We now conclude that the state-litigation requirement imposes an unjustifiable burden on takings plaintiffs, conflicts with rest of our takings jurisprudence, and must be overruled. A property owner has an actionable Fifth Amendment takings claims when the government takes his property without paying for it. … [This means] that the property owner has suffered a violation of his Fifth Amendment rights when the government takes his property without just compensation, and may therefore bring his claim in federal court under [section] 1983 at that time.

(Knick, its relation to Williamson County and its implications for section 1983 damages actions claiming takings against local governments are addressed at length in a previous post here: https://nahmodlaw.com/2019/07/25/the-knick-case-takings-and-section-1983-a-somewhat-different-view/).

What are the implications for section 1983 damages actions claiming takings against states?

Even after Knick, a section 1983 takings plaintiff attempting to sue a state for damages in federal court has to confront two obstacles. The first is the Supreme Court’s decision in Will v. Michigan Dept. of State Police, 491 U.S. 58 (1989), that a state, unlike a local government, is not a suable “person” within the meaning of section 1983. And second, even apart from Will, the Eleventh Amendment would serve as a bar to such a federal court lawsuit since Will also held that section 1983 did not abrogate Eleventh Amendment immunity.

A section 1983 takings plaintiff who sues a state for damages in state court in order to avoid the Eleventh Amendment bar would fare no better because, as mentioned, a state is not a suable “person” for section 1983 purposes as a matter of statutory interpretation. A state thus cannot be sued for damages under section 1983 anywhere.

The result is that the section 1983 takings plaintiff suing a state in federal court has to forego his or her damages claim and instead seek declaratory and injunctive relief under section 1983 against the relevant state officials alleging an unconstitutional taking. If successful, the plaintiff would be entitled to attorney’s fees in addition to prospective relief.

In addition, the section 1983 plaintiff seeking damages for an unconstitutional taking could sue state officials in their individual capacities for damages. In many such cases, though, these state officials would likely defend on the ground of absolute quasi-judicial immunity and, as a fallback, on the ground of qualified immunity, arguing that they did not violate clearly settled takings law.
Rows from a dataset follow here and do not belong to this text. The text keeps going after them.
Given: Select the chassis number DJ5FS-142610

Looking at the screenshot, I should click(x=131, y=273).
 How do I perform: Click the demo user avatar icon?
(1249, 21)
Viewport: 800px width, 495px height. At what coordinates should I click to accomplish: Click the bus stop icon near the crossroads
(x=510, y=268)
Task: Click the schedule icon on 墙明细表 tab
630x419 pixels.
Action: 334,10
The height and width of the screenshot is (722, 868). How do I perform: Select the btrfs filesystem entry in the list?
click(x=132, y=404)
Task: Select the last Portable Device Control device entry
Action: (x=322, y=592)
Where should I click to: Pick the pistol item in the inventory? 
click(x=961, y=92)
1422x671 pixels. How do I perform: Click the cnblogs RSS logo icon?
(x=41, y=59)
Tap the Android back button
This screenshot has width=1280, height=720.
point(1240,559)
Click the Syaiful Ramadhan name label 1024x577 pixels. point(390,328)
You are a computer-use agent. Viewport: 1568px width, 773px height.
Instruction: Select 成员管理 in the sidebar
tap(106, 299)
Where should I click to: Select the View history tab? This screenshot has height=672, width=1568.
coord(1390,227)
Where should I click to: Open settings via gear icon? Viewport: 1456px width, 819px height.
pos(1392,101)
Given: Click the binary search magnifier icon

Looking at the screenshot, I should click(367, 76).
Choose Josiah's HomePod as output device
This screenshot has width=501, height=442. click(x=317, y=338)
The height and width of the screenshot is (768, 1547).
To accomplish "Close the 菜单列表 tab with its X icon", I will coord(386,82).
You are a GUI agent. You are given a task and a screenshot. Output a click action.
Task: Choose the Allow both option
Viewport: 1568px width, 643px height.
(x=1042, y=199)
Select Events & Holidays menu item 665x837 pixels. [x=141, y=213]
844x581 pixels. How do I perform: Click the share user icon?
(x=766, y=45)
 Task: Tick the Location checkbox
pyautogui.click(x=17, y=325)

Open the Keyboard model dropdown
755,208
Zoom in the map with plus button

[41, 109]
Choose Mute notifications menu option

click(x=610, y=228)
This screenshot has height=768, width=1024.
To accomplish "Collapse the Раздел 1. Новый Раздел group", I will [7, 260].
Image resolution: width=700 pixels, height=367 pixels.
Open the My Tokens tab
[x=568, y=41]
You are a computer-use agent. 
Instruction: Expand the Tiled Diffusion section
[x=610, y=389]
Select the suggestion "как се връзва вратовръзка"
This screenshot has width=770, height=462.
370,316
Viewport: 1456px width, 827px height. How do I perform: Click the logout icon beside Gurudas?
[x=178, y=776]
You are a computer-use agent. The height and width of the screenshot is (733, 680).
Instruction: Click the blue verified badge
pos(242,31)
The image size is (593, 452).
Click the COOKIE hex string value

Here is where it gets interesting.

Could a takings plaintiff seeking damages against a state in federal court not use section 1983 but instead rely on the Fourteenth Amendment (which incorporates the Fifth) as the basis for his or her claim? Notice that the section 1983 “person” issue drops out. You may say that there is still a potential Eleventh Amendment problem. But could the Fourteenth Amendment takings plaintiff plausibly make two related arguments. First, that the Fourteenth (and Fifth) Amendments are self-executing, per Knick, and give rise on their own to potential damages liability where there has been a taking without just compensation? And second, that the Fourteenth (and Fifth) Amendments, by virtue of their self-executing nature regarding just compensation (this is where Knick comes in again), abrogate Eleventh Amendment immunity? The Fourteenth Amendment, at least insofar as takings are concerned, could be read as modifying the Eleventh Amendment in this respect.

A related question, whose answer might be relevant to the above questions about states, is whether any of this reasoning applies to Fifth Amendment damages taking claims against the federal government. Is the Fifth Amendment self-executing in this respect and does it abrogate federal sovereign immunity? Or has the federal government separately waived its sovereign immunity under the Tucker Act, 28 U.S.C. section 1491(a)(1), thus avoiding the need to answer the abrogation question?